I thought DNS primary/secondary for redundancy purposes was straightforward. My understanding is that you should have a primary and at least one secondary, and that you should set up your secondary in a geographically different location, but also behind a different router (see for example https://serverfault.com/questions/48087/why-are-there-several-nameservers-for-my-domain)
Currently, we have two name servers both in our main data center. Recently, we've suffered some outages for various reasons that took out both name servers, and left us and our customers without working DNS for a few hours. I've asked my sysadmin team to finish setting up a DNS server in another data center and configure it as the secondary name server.
However, our sysadmins claim that this doesn't help much if the other data center is not at least as dependable as the primary data center. They claim that most clients will still fail to look up properly, or time out too long, when the primary data center is down.
Personally, I'm convinced we're not the only company with this kind of problem and that it most likely is already a solved problem. I can't imagine all those internet companies being affected by our kind of problem. However, I can't find good online docs that explain what happens in failure cases (for example, client timeouts) and how to work around them.
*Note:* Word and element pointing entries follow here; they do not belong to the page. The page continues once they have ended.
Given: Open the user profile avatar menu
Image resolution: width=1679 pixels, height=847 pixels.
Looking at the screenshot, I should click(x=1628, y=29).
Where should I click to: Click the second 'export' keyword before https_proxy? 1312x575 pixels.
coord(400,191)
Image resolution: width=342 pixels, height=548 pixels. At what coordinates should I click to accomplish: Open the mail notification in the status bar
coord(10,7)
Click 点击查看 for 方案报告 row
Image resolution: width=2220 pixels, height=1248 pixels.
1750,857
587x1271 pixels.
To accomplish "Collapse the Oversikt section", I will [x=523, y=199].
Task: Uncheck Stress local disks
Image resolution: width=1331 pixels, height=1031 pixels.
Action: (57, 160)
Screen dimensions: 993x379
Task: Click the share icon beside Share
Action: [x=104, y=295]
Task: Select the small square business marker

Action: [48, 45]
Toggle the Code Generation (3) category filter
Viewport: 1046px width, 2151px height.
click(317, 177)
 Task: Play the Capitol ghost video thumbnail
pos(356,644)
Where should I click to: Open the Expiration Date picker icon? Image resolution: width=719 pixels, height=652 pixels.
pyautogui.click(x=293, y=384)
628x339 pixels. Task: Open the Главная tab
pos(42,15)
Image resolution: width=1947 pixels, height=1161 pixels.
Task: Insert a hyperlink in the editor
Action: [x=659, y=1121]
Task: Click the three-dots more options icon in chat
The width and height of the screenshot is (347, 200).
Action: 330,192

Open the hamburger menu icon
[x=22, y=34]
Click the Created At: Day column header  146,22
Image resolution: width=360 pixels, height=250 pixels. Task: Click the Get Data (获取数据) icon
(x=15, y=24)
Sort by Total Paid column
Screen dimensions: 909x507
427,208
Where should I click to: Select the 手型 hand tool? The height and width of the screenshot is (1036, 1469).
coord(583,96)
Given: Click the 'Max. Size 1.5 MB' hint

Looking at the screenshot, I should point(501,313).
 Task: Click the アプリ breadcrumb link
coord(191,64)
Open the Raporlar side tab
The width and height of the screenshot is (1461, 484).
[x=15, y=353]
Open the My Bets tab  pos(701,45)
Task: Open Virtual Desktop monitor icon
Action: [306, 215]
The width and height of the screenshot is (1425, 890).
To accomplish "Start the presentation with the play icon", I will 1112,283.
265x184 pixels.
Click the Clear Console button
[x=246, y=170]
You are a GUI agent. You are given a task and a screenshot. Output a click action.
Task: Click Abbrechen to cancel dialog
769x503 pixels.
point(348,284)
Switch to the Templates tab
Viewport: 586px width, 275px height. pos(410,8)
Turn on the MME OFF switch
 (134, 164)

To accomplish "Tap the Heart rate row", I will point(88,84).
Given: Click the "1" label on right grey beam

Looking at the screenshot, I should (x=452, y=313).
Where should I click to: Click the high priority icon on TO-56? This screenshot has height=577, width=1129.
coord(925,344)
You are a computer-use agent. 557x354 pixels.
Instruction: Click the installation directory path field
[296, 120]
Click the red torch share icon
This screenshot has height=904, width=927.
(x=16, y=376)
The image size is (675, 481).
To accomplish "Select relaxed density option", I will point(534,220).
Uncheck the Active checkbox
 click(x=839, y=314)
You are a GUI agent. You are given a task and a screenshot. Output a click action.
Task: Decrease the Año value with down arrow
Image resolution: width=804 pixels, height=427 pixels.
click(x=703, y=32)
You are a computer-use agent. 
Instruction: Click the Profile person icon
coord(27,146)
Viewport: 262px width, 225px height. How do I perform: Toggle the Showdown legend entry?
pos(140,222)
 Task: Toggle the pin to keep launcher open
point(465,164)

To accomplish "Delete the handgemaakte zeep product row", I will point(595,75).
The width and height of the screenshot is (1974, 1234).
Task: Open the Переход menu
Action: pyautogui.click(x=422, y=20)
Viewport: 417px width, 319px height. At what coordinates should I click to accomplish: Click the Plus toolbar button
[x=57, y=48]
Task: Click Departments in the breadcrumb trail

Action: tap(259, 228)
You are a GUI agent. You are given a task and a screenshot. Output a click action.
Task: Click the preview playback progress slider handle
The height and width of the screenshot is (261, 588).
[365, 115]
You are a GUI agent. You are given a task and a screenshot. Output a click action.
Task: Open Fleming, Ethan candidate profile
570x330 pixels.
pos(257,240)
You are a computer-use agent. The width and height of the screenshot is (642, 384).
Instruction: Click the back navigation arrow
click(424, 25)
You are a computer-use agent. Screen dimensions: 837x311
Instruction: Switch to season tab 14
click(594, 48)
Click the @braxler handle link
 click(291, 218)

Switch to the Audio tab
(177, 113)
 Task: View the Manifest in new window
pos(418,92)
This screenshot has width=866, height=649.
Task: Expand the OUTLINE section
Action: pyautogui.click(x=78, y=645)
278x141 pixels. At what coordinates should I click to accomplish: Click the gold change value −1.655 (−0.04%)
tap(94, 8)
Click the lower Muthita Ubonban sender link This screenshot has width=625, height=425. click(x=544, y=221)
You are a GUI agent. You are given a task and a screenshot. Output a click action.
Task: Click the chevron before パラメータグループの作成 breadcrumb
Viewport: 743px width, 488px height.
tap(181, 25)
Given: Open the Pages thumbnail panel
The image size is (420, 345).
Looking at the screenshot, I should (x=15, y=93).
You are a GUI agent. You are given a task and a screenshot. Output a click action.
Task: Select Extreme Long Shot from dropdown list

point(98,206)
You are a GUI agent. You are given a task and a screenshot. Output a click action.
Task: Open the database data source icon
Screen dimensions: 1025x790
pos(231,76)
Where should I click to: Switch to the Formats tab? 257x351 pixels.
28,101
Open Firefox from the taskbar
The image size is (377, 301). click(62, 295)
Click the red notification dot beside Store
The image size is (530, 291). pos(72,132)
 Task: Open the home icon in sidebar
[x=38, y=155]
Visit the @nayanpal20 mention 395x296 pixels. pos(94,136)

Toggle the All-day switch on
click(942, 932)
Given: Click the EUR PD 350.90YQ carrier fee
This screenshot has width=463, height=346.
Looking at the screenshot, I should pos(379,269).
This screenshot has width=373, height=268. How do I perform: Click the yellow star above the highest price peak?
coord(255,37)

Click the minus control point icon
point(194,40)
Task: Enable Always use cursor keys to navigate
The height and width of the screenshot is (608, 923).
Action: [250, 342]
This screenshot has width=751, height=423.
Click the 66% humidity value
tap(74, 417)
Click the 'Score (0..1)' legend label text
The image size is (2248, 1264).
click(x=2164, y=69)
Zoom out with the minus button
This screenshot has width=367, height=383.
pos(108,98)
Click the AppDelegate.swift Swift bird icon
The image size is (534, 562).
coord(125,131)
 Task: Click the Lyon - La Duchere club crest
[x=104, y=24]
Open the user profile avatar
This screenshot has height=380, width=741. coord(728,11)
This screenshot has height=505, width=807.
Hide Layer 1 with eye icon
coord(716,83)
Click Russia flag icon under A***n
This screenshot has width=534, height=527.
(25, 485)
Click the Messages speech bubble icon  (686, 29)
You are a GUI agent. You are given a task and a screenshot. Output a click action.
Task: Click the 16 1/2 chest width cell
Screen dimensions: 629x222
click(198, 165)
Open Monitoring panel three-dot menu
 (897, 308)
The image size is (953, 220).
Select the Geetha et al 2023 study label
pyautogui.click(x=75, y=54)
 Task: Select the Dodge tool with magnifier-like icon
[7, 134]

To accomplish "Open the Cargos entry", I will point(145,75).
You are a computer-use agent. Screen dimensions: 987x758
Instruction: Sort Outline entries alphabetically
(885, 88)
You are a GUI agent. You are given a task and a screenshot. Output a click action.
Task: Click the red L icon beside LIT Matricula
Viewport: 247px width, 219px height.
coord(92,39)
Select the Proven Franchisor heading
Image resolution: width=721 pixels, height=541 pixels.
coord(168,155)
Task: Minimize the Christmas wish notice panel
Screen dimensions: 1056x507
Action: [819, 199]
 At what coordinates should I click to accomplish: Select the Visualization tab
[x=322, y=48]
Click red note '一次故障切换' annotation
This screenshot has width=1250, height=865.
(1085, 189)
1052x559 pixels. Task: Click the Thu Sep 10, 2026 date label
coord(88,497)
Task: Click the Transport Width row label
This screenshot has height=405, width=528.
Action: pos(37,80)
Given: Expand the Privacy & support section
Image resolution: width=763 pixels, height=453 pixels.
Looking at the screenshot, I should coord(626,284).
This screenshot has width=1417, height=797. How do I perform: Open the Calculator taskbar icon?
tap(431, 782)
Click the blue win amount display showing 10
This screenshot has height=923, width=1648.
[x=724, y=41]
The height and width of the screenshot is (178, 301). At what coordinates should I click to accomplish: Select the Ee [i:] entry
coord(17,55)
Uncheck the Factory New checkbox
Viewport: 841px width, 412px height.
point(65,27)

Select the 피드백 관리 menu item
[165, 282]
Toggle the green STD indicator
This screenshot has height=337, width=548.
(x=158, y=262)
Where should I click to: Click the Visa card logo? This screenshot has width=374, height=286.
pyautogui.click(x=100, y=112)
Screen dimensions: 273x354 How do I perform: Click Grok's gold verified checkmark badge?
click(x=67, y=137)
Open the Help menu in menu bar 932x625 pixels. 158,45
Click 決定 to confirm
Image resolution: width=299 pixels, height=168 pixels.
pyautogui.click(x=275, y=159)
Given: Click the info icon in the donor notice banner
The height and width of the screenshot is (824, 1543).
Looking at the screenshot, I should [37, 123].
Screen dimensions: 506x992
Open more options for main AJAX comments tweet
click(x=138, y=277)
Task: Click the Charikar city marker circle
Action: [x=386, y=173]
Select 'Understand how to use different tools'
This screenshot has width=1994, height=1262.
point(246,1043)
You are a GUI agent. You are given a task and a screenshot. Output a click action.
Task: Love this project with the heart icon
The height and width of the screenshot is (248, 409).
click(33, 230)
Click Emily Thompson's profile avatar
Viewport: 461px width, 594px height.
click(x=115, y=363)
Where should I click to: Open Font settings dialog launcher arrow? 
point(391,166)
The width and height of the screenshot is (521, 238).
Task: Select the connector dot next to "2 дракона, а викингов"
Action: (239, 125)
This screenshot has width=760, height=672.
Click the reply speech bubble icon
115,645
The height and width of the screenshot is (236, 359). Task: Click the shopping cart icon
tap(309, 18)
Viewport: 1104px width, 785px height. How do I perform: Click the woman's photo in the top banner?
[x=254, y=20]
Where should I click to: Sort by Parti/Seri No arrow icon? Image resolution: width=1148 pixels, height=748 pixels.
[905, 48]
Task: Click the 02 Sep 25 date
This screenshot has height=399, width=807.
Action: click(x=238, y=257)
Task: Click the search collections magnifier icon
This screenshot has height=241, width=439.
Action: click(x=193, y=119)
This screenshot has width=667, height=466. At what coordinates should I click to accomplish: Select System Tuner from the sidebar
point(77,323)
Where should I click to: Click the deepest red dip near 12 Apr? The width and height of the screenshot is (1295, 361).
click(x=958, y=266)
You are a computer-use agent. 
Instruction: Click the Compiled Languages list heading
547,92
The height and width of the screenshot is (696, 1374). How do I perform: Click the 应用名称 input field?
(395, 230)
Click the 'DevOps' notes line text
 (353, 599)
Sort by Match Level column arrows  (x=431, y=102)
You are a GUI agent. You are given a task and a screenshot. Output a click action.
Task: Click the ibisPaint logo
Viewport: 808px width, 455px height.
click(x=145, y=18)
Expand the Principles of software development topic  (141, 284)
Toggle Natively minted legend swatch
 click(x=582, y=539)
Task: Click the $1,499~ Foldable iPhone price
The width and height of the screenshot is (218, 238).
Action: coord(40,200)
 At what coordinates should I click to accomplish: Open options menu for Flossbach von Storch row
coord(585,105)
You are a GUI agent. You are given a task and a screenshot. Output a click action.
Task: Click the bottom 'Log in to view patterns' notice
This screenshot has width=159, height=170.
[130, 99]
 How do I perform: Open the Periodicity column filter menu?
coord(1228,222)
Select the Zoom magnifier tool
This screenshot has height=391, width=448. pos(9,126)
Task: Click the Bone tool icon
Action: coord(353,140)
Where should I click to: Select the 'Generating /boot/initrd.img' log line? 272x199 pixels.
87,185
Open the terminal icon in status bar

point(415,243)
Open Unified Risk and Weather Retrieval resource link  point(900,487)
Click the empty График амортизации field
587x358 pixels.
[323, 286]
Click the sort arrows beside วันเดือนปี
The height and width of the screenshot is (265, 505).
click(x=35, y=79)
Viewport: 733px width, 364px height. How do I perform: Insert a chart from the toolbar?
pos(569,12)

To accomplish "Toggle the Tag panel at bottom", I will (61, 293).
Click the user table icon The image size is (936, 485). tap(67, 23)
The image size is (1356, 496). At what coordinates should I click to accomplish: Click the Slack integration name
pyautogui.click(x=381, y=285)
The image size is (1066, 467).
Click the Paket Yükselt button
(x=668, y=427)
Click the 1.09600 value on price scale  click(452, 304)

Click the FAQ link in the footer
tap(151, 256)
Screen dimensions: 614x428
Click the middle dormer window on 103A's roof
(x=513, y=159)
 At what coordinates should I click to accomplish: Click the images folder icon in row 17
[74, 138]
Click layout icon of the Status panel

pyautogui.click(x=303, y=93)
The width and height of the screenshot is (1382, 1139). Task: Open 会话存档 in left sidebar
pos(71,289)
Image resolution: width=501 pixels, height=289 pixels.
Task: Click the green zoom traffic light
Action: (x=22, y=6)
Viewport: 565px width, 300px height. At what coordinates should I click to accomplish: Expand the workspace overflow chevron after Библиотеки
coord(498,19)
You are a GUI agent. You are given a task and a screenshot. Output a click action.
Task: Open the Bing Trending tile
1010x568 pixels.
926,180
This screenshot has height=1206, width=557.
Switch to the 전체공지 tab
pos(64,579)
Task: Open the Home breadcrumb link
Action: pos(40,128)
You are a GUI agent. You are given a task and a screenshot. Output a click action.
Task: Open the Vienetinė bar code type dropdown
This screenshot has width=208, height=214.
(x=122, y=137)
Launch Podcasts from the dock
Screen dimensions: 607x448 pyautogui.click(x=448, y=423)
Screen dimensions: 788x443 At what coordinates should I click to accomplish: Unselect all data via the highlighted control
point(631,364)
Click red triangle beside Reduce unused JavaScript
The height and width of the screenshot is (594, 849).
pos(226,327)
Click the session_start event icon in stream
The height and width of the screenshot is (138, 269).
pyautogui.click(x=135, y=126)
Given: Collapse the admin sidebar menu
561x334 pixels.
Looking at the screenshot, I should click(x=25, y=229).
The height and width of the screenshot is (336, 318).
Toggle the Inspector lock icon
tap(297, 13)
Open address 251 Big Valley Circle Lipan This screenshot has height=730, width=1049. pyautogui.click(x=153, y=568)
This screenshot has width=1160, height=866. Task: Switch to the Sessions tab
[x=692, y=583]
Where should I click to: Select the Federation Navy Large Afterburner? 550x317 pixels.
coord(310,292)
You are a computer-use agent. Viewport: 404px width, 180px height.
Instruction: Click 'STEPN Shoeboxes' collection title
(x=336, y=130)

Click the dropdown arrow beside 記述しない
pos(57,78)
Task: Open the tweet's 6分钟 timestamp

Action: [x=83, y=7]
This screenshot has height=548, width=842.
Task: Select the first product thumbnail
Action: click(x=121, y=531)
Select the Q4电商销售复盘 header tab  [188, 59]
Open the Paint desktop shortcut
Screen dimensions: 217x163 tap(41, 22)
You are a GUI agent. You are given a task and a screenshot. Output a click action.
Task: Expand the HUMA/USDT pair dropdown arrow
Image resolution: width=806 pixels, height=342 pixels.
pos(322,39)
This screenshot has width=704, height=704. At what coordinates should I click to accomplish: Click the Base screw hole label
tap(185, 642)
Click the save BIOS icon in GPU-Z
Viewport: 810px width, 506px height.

What arguments can I use to poke holes in our sysadmins' reasoning ? Any online resources I can consult to better understand the problems they claim exist ?
Some additional notes after reading the replies:
- we're on Linux
- we have additional complicated DNS needs; our DNS entries are managed by some custom software, with BIND currently slaving from a Twisted DNS implementation, and some views in the mix as well. However we're completely capable of setting up our own DNS servers at another data center.
- I'm talking about authoritative DNS for outsiders to find our servers, not recursive DNS servers for our local clients.
There is a really great, albeit quite technical "Best Practices" document that may prove useful when combating your sysadmin. http://www.cisco.com/web/about/security/intelligence/dns-bcp.html
If he/she doesn't recognize the validity of articles written by Cisco, then you might as well stop arguing with the sysadmin - go up a level of management.
Many other "Best Practices" document recommend separating your primary and secondary nameservers not only by IP block, but by physical location. In fact, RFC 2182 recomends that secondary DNS services be geographically separated. For many companies, this means renting a server in another datacenter, or subscribing to a hosted DNS provider such as ZoneEdit or UltraDNS.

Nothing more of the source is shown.